What’s really amusing in all of this is that the formation of this power bloc of the G21 should be viewed as such a tragedy by avowed free traders and globalistas, as we allegedly now have in the present Administration. Consider one of its many mouthpieces in the Senate,
Sen. Charles E. Grassley, Iowa Republican. He’s chairman of the Senate Finance Committee, which has jurisdiction over trade, and had this to say in a statement about the G21, “The United States evaluates potential partners for free-trade agreements on an ongoing basis. I’ll take note of those nations that played a constructive role in Cancun, and those nations that didn’t.”
The group, by the way, includes the following countries:
. Argentina
· Bolivia
· Brazil
· China
· Chile
· Colombia
· Costa Rica
· Cuba
· Ecuador
· Egypt
· Guatemala
· India
· Mexico
· Pakistan
· Paraguay
· Peru
· Philippines
· South Africa
· Thailand
· Venezuela
· Nigeria.
What’s wrong with a group getting together to exert leverage to get the best deal they can for their members? Isn’t that what the developed countries do? Don’t we ensure that our tariffs protect those who keep us in power?
The Administration suggests that it will now proceed with bilateral agreements with selected countries, like El Salvador, which dropped out of the G21 at the last minute when the country was offered a favorable trade relationship with the U.S.
Interesting move. Playing a little trade hardball. A bit of the old divide and conquer. Well, maybe the sauce that is good for the goose is also good for the gander, then? Maybe we should applaud the application of negotiating power and collective bargaining on the part of the G21, instead of doing our best to disparage it. And maybe these 21 nations, all potential markets for each other,
will decide to cut favorable deals with each other now, ultimately bypassing the financiers of the U.S. and the EU. The law of unintended consequences suggests that we will only know later what impact forcing the third world to trade without the first world will have.

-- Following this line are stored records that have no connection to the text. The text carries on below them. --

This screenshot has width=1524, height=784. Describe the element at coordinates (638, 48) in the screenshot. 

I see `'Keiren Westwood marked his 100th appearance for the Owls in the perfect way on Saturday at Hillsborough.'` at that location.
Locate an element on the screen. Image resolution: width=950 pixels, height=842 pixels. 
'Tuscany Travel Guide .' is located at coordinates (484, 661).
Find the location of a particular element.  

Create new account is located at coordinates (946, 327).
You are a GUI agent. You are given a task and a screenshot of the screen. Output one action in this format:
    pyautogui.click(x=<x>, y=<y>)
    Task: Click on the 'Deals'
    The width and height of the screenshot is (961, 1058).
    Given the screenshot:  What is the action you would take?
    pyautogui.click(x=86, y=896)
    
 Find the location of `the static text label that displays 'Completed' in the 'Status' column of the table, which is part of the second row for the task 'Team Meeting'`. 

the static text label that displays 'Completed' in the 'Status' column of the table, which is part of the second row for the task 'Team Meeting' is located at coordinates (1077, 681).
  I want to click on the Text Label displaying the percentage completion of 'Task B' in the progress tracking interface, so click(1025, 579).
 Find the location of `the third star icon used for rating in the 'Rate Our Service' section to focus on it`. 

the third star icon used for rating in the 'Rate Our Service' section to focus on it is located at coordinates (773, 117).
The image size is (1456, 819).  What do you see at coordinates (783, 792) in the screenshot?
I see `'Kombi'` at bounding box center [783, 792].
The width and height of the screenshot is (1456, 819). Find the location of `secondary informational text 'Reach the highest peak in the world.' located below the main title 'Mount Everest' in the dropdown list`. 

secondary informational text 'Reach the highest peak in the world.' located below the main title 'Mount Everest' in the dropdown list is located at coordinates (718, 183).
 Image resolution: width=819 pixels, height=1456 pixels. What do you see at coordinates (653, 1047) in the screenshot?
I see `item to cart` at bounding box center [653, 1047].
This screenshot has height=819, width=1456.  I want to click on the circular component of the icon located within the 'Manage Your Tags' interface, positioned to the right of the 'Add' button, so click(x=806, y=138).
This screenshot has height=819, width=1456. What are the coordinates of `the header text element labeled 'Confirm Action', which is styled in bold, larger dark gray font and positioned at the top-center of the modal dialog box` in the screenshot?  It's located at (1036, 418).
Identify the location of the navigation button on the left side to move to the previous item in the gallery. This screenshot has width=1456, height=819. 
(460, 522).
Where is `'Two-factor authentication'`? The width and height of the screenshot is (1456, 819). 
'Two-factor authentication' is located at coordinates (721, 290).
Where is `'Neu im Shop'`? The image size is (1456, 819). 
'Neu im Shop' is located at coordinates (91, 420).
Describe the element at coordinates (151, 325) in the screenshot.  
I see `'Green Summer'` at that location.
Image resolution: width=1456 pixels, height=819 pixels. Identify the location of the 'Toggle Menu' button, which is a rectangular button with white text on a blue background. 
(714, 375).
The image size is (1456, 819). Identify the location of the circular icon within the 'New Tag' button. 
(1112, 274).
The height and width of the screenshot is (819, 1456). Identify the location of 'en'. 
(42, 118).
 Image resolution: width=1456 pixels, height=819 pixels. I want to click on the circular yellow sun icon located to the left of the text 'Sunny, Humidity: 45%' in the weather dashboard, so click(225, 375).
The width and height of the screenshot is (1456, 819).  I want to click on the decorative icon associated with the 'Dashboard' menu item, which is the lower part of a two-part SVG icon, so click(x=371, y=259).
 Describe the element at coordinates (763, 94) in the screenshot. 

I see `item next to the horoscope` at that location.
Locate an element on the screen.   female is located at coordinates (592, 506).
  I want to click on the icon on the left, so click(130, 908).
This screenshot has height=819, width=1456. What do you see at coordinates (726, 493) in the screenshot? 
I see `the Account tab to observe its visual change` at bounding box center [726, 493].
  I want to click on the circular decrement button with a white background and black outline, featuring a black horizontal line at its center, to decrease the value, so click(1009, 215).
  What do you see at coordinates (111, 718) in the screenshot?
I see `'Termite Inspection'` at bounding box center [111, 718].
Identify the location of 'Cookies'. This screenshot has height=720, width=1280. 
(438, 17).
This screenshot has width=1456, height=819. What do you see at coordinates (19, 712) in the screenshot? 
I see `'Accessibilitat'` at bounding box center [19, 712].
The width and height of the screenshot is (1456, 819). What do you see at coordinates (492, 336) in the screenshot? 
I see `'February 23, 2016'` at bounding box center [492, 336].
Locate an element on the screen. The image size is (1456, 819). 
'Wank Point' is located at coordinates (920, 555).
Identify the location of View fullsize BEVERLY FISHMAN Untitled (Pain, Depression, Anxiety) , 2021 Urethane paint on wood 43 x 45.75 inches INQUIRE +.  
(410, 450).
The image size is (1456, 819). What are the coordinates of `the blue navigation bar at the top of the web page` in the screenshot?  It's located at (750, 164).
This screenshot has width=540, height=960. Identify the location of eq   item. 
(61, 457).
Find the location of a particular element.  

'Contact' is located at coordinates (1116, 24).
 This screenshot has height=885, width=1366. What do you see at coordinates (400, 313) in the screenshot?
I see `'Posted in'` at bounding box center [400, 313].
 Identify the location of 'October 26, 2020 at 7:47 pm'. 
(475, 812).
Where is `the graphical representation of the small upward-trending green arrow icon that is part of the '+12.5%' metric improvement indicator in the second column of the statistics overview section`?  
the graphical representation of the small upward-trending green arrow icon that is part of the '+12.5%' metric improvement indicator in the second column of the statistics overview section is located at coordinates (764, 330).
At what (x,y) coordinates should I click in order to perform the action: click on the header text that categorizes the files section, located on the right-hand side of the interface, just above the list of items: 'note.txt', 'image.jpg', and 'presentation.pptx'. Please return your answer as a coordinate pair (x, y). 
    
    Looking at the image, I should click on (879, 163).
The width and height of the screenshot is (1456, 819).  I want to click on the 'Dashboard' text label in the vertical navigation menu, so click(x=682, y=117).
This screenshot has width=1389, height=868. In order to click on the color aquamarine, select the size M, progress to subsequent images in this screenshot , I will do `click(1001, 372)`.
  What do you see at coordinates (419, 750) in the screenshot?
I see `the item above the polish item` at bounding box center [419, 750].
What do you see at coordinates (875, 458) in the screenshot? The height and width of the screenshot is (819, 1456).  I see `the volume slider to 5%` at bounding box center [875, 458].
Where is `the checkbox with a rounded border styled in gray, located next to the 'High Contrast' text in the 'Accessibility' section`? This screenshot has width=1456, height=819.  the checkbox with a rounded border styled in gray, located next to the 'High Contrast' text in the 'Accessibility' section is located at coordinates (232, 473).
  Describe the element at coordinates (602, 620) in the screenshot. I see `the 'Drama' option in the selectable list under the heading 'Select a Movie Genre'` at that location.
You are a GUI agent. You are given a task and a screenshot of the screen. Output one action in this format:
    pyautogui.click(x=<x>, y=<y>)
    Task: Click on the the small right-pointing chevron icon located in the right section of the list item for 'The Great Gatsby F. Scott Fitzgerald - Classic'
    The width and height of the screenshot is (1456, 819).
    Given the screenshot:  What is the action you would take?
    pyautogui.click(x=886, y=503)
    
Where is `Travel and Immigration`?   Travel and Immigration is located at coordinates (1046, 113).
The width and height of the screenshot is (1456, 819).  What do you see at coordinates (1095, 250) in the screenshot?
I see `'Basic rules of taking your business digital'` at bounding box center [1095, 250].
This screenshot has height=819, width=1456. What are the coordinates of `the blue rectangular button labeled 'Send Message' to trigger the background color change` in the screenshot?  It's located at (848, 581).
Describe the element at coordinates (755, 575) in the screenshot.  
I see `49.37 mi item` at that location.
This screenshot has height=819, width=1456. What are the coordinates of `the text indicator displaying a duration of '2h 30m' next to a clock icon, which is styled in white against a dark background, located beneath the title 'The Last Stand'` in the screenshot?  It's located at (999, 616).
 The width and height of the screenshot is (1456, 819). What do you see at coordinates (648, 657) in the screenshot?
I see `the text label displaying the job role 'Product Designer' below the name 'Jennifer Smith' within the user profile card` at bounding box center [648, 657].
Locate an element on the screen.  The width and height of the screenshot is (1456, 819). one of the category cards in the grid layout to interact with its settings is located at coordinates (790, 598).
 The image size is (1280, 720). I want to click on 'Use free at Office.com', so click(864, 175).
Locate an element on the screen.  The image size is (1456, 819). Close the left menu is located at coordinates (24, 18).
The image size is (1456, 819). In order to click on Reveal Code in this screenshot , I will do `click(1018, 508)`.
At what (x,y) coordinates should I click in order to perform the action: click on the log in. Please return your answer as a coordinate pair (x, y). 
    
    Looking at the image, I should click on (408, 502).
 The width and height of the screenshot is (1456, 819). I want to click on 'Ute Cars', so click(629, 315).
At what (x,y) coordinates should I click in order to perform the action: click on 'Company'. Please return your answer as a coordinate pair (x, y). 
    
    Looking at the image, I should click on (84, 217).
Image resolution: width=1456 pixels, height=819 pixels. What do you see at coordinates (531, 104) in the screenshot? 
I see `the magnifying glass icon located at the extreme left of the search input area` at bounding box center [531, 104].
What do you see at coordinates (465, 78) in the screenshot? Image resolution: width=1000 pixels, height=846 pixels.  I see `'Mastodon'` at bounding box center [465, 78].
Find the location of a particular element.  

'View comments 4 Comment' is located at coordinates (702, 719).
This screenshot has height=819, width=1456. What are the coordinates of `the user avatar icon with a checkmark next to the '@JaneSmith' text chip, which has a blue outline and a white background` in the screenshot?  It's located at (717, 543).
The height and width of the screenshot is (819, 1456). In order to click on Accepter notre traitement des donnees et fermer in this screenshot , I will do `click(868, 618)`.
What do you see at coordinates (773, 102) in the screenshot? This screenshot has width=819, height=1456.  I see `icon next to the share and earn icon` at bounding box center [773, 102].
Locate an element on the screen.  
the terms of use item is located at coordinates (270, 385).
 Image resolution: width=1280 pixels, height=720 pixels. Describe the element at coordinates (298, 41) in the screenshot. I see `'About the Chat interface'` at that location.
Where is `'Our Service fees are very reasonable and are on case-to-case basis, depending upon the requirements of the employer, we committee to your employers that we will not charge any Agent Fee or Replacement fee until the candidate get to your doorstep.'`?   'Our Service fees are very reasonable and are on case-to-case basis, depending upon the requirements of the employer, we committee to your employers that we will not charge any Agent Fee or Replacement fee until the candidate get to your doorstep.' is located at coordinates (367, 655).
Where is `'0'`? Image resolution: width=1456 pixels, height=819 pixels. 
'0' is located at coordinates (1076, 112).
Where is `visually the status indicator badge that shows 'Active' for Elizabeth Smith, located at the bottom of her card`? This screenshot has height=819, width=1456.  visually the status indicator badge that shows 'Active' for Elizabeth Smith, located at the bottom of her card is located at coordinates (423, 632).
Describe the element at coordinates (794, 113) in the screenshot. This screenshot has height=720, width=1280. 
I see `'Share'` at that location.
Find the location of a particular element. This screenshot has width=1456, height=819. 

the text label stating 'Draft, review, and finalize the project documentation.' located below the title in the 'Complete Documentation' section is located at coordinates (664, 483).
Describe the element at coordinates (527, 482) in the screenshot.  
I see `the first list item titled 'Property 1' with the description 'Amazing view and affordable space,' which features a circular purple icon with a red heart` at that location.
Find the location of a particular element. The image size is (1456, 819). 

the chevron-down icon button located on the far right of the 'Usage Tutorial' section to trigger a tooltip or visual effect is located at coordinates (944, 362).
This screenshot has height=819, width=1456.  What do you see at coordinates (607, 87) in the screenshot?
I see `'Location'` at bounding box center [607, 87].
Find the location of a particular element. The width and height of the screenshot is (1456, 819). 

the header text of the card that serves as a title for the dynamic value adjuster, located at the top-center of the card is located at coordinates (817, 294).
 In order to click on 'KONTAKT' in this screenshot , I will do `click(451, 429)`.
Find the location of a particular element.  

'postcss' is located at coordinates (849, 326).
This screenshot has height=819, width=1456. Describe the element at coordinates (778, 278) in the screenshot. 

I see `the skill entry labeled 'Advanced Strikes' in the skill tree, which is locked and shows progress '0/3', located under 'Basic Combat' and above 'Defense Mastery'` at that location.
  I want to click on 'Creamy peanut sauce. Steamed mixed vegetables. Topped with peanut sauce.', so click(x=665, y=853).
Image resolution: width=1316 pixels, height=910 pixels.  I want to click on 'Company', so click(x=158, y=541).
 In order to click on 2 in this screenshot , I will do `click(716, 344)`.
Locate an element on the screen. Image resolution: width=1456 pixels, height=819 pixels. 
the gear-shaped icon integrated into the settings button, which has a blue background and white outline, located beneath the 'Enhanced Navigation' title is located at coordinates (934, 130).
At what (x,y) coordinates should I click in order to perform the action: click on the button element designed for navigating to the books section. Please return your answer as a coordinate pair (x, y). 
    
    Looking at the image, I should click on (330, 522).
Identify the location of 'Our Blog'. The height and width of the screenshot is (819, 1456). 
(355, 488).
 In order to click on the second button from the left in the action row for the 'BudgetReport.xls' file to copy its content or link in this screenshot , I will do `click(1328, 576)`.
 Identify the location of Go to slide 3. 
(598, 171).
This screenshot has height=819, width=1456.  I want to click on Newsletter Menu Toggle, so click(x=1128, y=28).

What it suggests is an early, but tangible, sign that the bridge to the 21st century has been crossed. The poorest are banding together, reasoning, quite rightly, that they can’t suffer much worse than they already are. Consider that India is on the brink of producing drugs at much cheaper prices than our U.S. firms to sell to third world countries.
The third world has finally decided that “no deal is better than a bad deal,” as many of their leaders have said. This is, in fact, a good, solid, pragmatic beginning of civilized compromise and bargaining…a far better relationship that one of brute force of military and terrorist arms between competing factions around the globe.
Moreover, it is not so easy for America to do without the third world. Thanks to its cheap labor and workers we get to buy cheap sneakers and outsource U.S. jobs to boost multinational corporations' profits, thus causing their stocks to go up. Good for investors and good for consumers. (Maybe not so good, however, for workers, which is to say wage earners, here in the U.S., but that will only become clear down the road.)
So good for the G21. Let the whining continue from the U.S. and the EU faux-free-traders. They, like the empires before them, were also “blocs” that for centuries controlled the playing field on which raw materials and manufactured goods and capital, both human and monetary, were exchanged.
Now these G21 countries are exerting the first sensible capitalistic strategies that will get them a bigger share of the pie. Ironically, in the heartland of this country, the smaller farmers may also benefit from the G21. If this group succeeds, it will wean them from welfare-subsidies and eventually level the agricultural trade playing field and open new markets…to the benefit of food producers everywhere. After all, how many small family farms in this country are doing so well the way things are now?